During this, the third gun kept firing until it had no more ammunition.
Without
ammunition we couldn’t do anything, so we took the remaining gun and dragged it
back to the entrance of the village, under heavy fire. When we once looked
around, we saw that the tanks were moving up behind us accompanied by two or
three companies of enemy infantry. In the village behind us our infantry had
set up a defense line. We, the infantry gun section, were now employed as
infantry since we had only one gun left and it was hardly combat-effective.

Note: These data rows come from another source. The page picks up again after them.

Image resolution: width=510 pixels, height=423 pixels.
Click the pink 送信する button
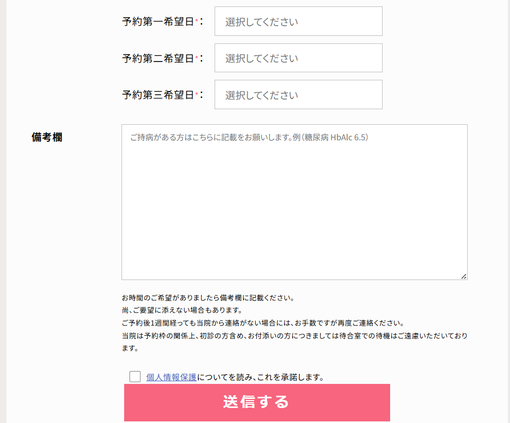tap(257, 403)
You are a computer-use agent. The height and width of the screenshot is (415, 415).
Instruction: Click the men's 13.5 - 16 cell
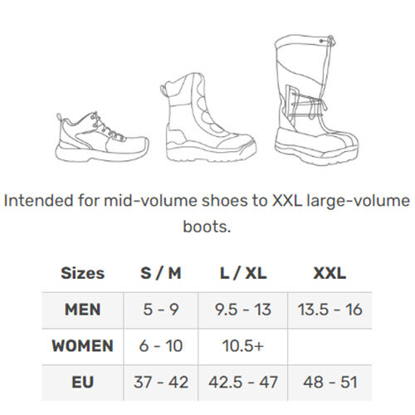[x=330, y=310]
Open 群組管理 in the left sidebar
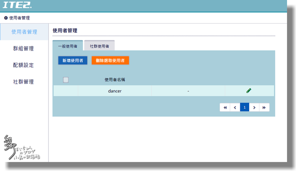This screenshot has height=171, width=296. point(24,48)
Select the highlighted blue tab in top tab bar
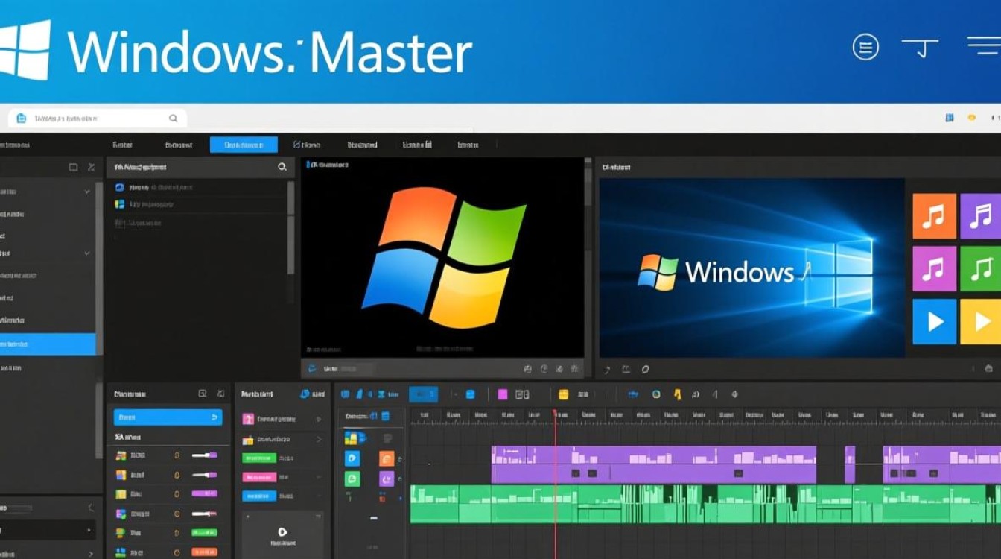Image resolution: width=1001 pixels, height=559 pixels. pos(244,145)
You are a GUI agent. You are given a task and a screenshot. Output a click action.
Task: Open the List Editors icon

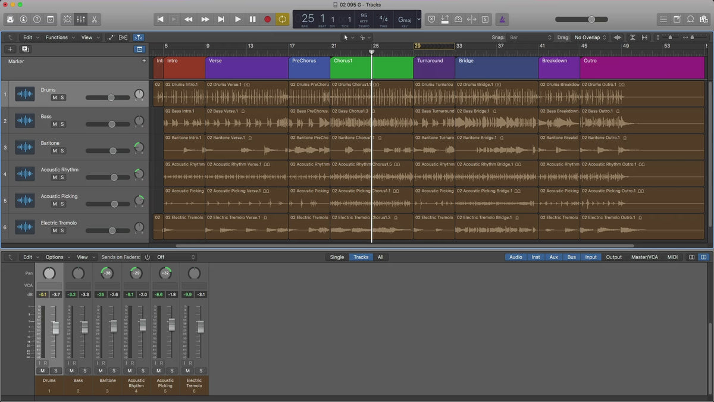click(x=663, y=19)
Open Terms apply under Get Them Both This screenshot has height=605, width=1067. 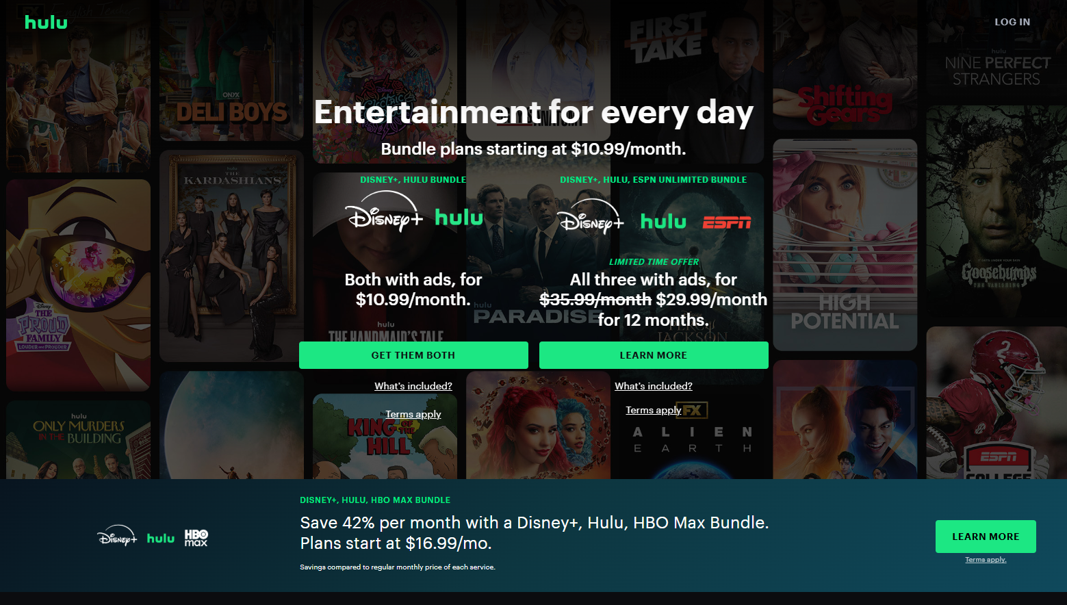click(x=413, y=414)
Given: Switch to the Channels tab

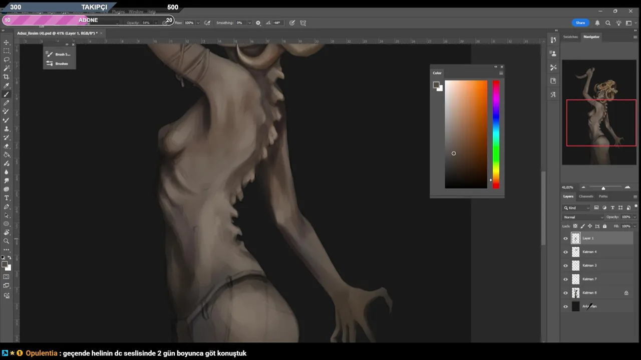Looking at the screenshot, I should pyautogui.click(x=585, y=197).
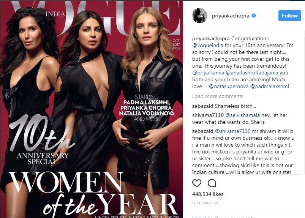
Task: Click the Vogue India cover photo
Action: pyautogui.click(x=92, y=109)
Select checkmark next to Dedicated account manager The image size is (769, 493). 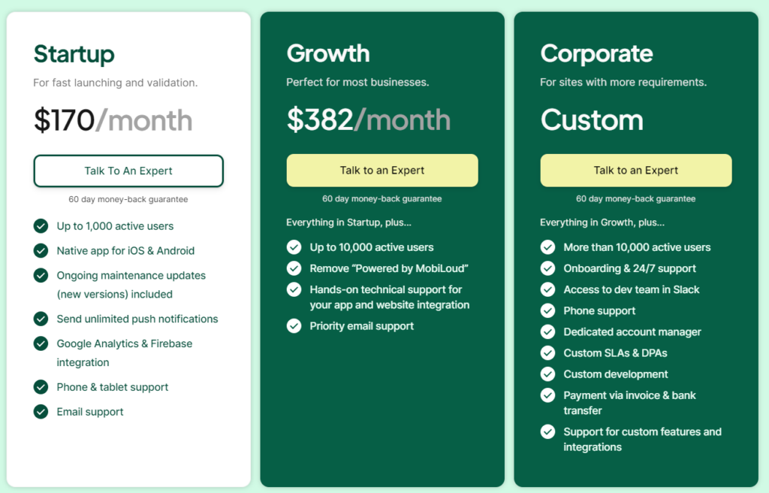pyautogui.click(x=547, y=332)
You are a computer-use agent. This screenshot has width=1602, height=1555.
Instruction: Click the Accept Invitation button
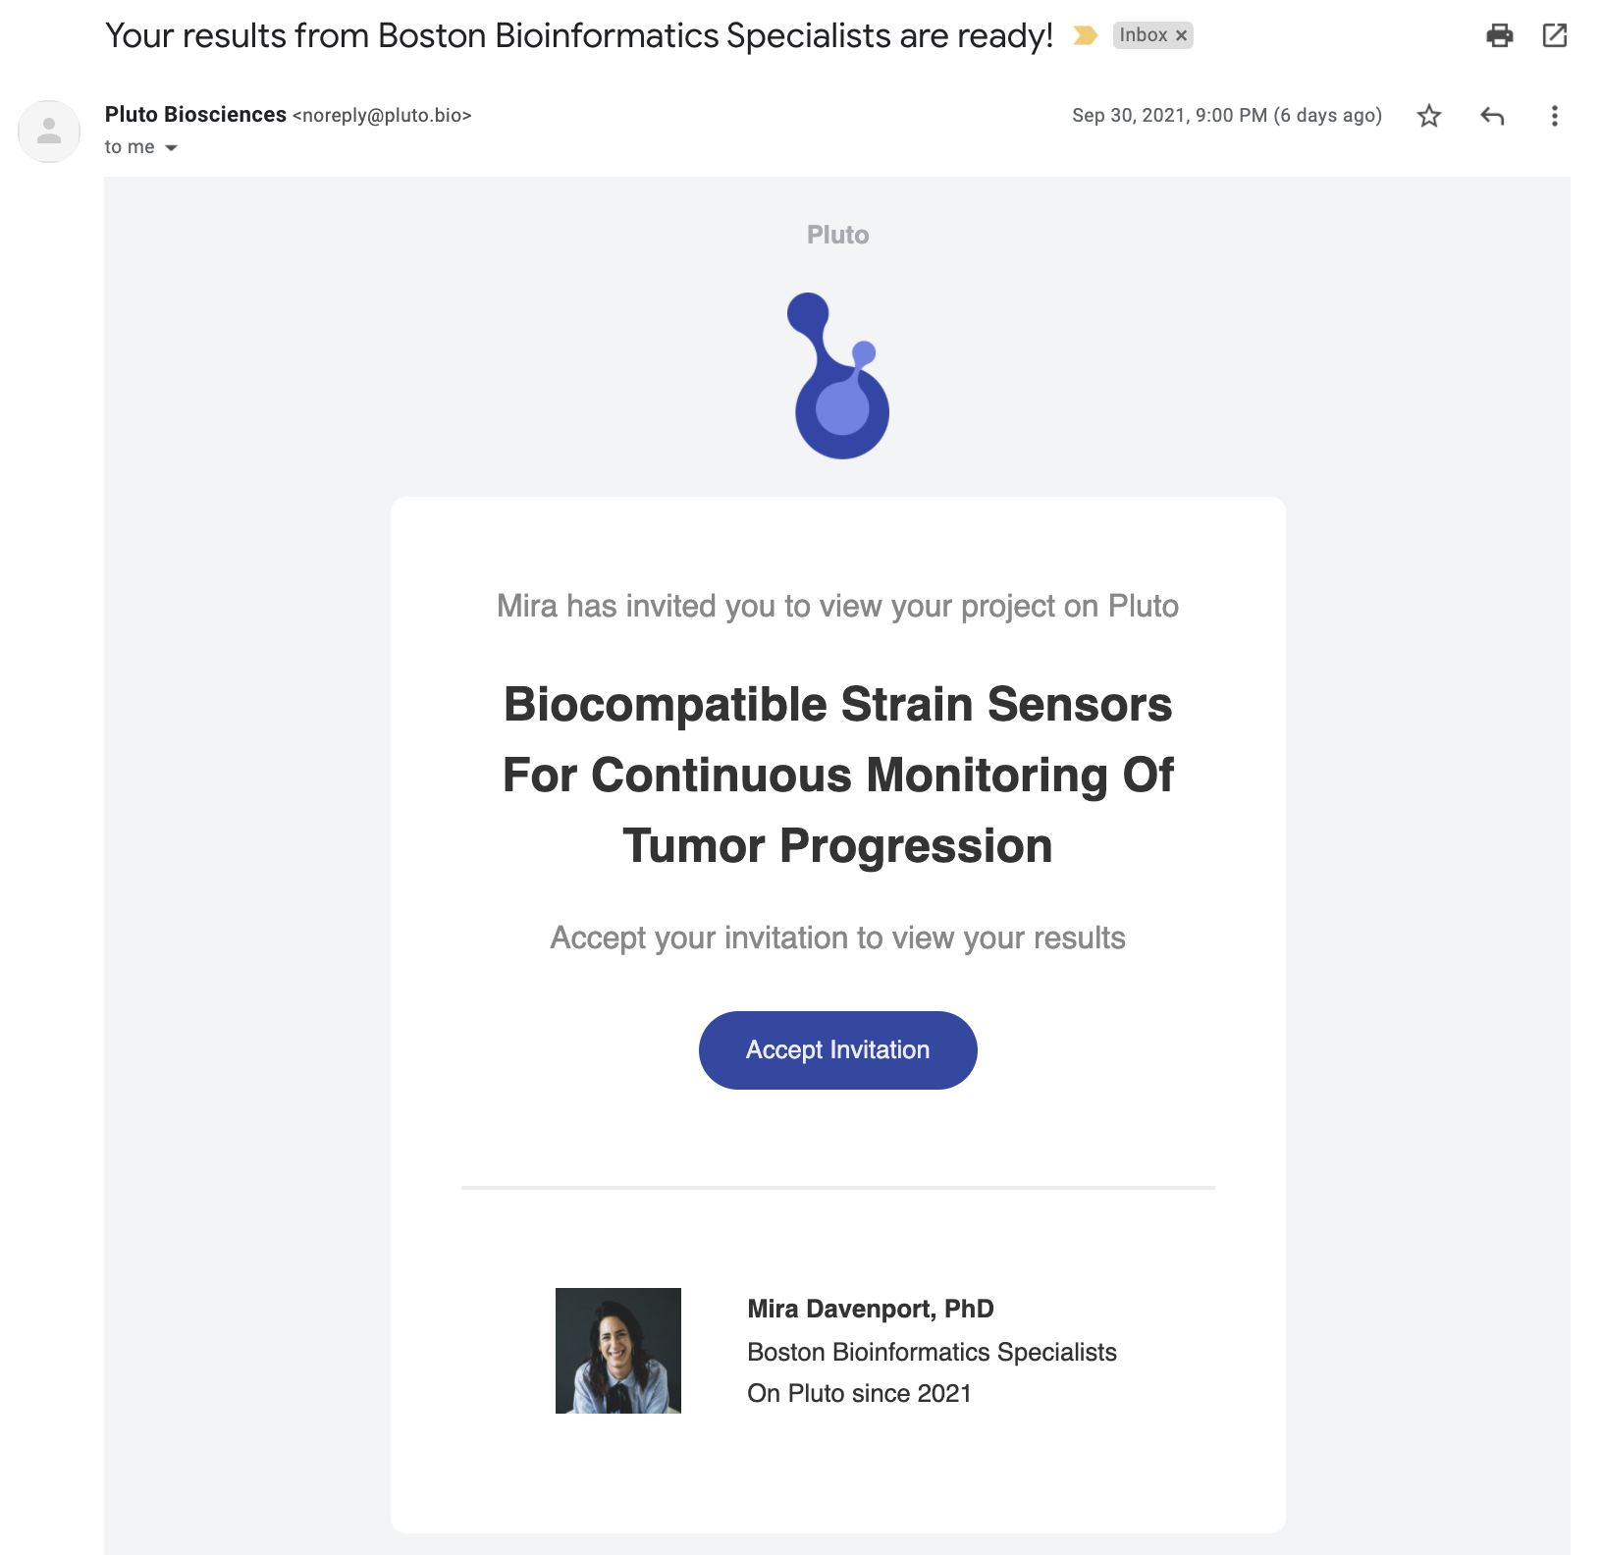(x=837, y=1049)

This is just what had happened the previous winter.
Hardly had
we arrived at our posts when there came the four monsters, slowly driving
towards us. As I had received an order to immediately bring up a 50 mm
anti-tank gun, I left my group. Even on the way to the anti-tank gun, several
tank shells burst uncomfortably near. After delivering the order to send over
the gun, I went behind a barn and made myself small. So I lay there for a bit,
when suddenly there was a crash that threw dirt around my ears… there the tank
had knocked a corner off the barn I was lying behind! I carefully got back to
the road.
Having
reached the road, I caught sight of a comrade from our platoon who had received
an eye injury and was now sitting there helpless. We bedded him on a sidecar of
a motorcycle that was going by, when we suddenly saw the four tanks coming at
us through the gardens. What could we do but make sure that we weren’t run over
by the tanks.
Everything
went well. We breathed more easily, for finally our anti-tank guns were in
position, and several tanks were knocked out in the next hour.
The 6th
through the 22nd were hard days for us. The Russians attacked almost without
interruption. Days of violent fighting in the forests, during which we often
lay twenty meters from each other. In these battles we suffered greatly from
mortar fire which was especially dangerous due to tree-bursts. There were rainy
days in which we stood in our foxholes, soaked to the skin. The water was up to
our knees. In spite of all this, the Russians could not do anything.
Our Luftwaffe
and artillery helped to inflict great losses on the enemy. For tactical
reasons, we withdrew from the enemy in the forest and went back to the open
flat ground. Here we built a bunker line, from which there is an open area and
a swamp in front of the forest in which the Russians remained. The Bolshevists
haven’t attacked here yet. Sometimes we have seen tanks driving around over
there, but our artillery knocked them out right sway.
Otherwise,
there’s not much going on here, and we’re just waiting until they come. That’ll
be a big pleasure for us, to give them a nice juicy one on the head!